She was Oxford-educated, married to a European and had worked for the United Nations.
Now she was forming an opposition party, the National League for Democracy (NLD), with a group of retired army officers who hated the junta. The NLD accepted the need for protests but wanted to use them to push for parliamentary elections, not radical change.
In her rapid rise to becoming the face of the movement Suu Kyi sought to redirect it away from confrontation and towards conciliation.
At a huge rally in late August she urged the crowd “not to lose their affection for the army” and insisted that demands for democracy could only be achieved by “peaceful means”.
But Suu Kyi’s arrival only bought the regime time to regroup to crush their opposition, including her.
Sensing weakness, the army repaid her with unspeakable violence. Troops returned to Yangon and killed whoever they came across.
They massacred unarmed civilians by the thousands and atrocities included the cremation of protest leaders while they were still alive.
Many of those who escaped, including Suu Kyi, were later thrown in jail or put under house arrest.
The workers’ movement had a brief moment when it held the initiative, but now the moment was lost.
In the years that followed the regime tried to drape itself with democratic credentials. Limited elections were held and certain reforms granted in a bid to win over a largely hostile international opinion.
Rising fuel prices in 2007 led to small street protests, which were eagerly embraced by students.
After regime thugs fired on marchers, Buddhist monks joined the movement. Soon the fuel protests were spreading—and again demanding the fall of the regime.
The monks took the lead in the revived movement and issued a statement calling for mass protests. It read, “We pronounce the evil military despotism, which is impoverishing and pauperizing our people of all walks, including the clergy, as the common enemy of all our citizens.”
This time around, the belief in Suu Kyi and her NLD party was far stronger and workers’ action far more constrained.

══════════

## [Exercise tasks]
1: Repeat word for word the part of the text about Suu Kyi and the junta starting at "At a huge rally" and ending at "moment was lost.".
2: Go on with the text about Suu Kyi and the junta from the point where it stops.
The records come from a separate source.

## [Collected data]
══════════

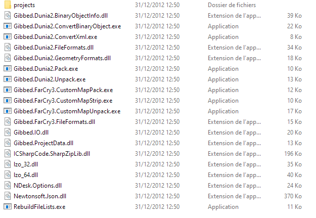Select Gibbed.Dunia2.FileFormats.dll in the list
The width and height of the screenshot is (316, 218).
pyautogui.click(x=54, y=48)
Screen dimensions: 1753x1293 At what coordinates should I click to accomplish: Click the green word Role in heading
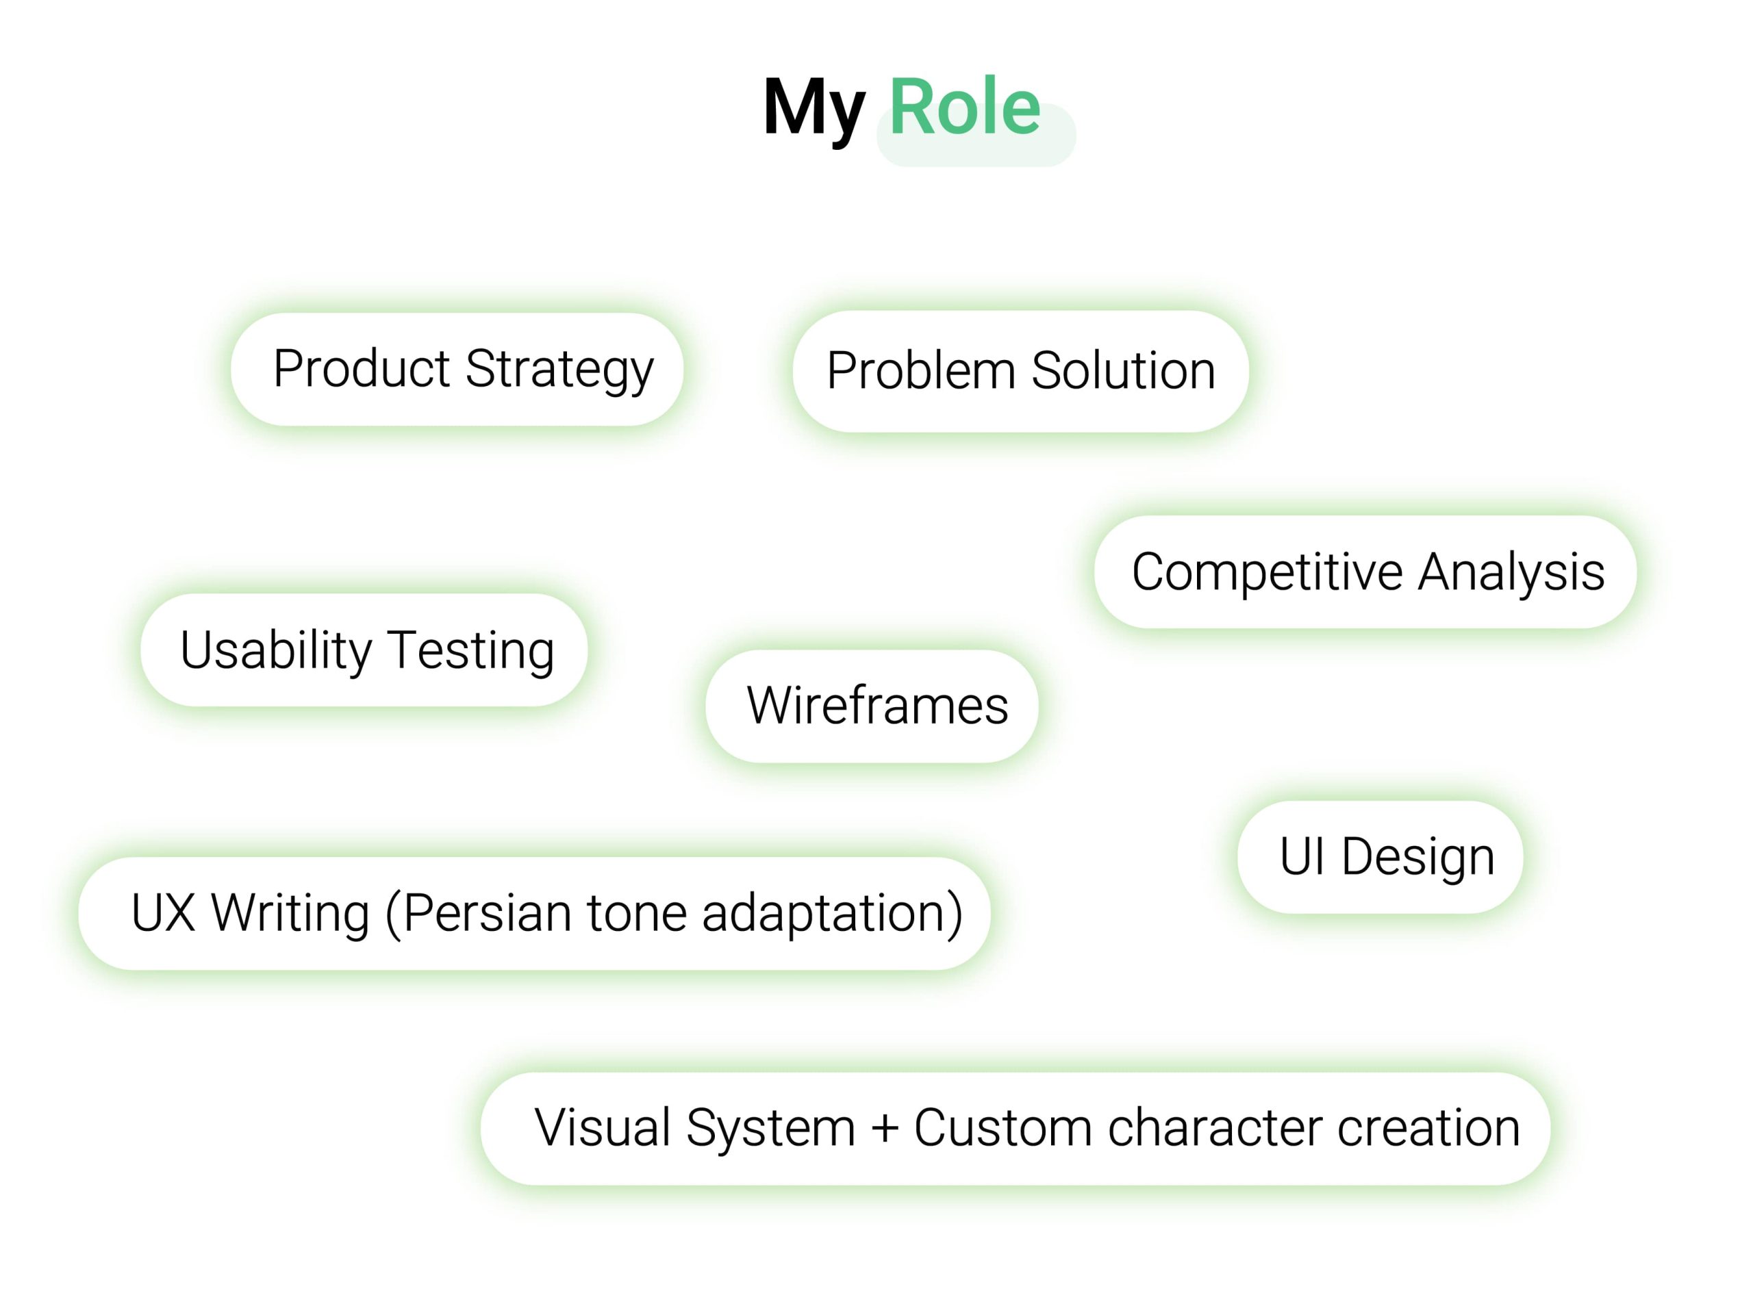[x=965, y=107]
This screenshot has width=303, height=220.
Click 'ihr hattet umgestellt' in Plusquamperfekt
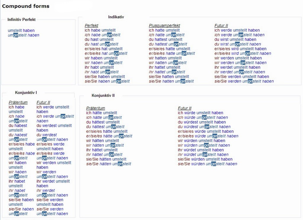point(167,72)
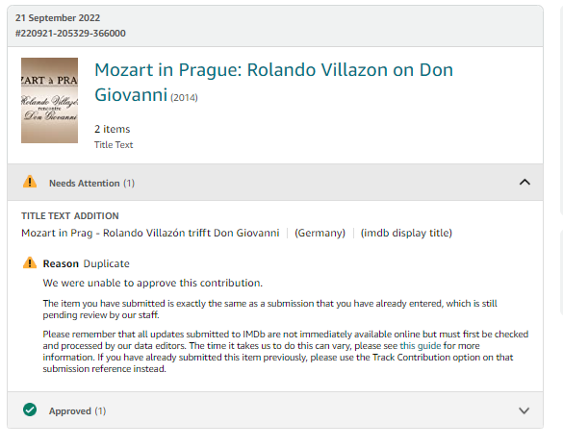Open the Mozart in Prague poster thumbnail

pos(49,100)
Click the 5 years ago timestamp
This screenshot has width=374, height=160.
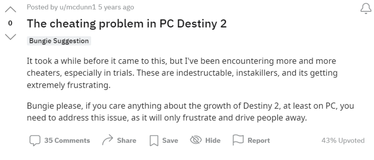[x=116, y=7]
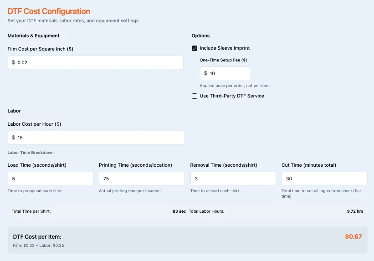Click the Film and Labor cost breakdown text
This screenshot has height=261, width=374.
[39, 246]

══════════

## [Responses by task]
1:
At a huge rally in late August she urged the crowd “not to lose their affection for the army” and insisted that demands for democracy could only be achieved by “peaceful means”.
But Suu Kyi’s arrival only bought the regime time to regroup to crush their opposition, including her.
Sensing weakness, the army repaid her with unspeakable violence. Troops returned to Yangon and killed whoever they came across.
They massacred unarmed civilians by the thousands and atrocities included the cremation of protest leaders while they were still alive.
Many of those who escaped, including Suu Kyi, were later thrown in jail or put under house arrest.
The workers’ movement had a brief moment when it held the initiative, but now the moment was lost.

2:
There was a widespread feeling that the military would soon give way to democratic rule.
But the revived protest campaign was again repressed by the army and police and soon died down.
The intervention of the US in Myanmar’s politics helped quench the movement.
The Barack Obama administration saw huge strategic advantage in having the country as an ally against its main economic rival China.
Over a period of a few years the regime negotiated a fudge with the NLD.
That saw Suu Kyi released from house arrest, and elections in which the military was guaranteed a large chunk of seats.
The arrangement suited the liberal professional class well.
In the later elections of 2015 the NLD won a landslide victory and Suu Kyi was later declared the country’s prime minister. She quickly made her peace with the army.
Class
The new government and its military sought to redirect the still live class anger over economic issues by instituting a wave of ethnic nationalism.
It brought back the racialised categories instigated under British rule, and used later by the army regime, to declare that some groups were merely “associated citizens” of Myanmar. Others were demonised to a greater degree. Rohingya Muslims from the Rakhine state became a particular target of the Suu Kyi regime.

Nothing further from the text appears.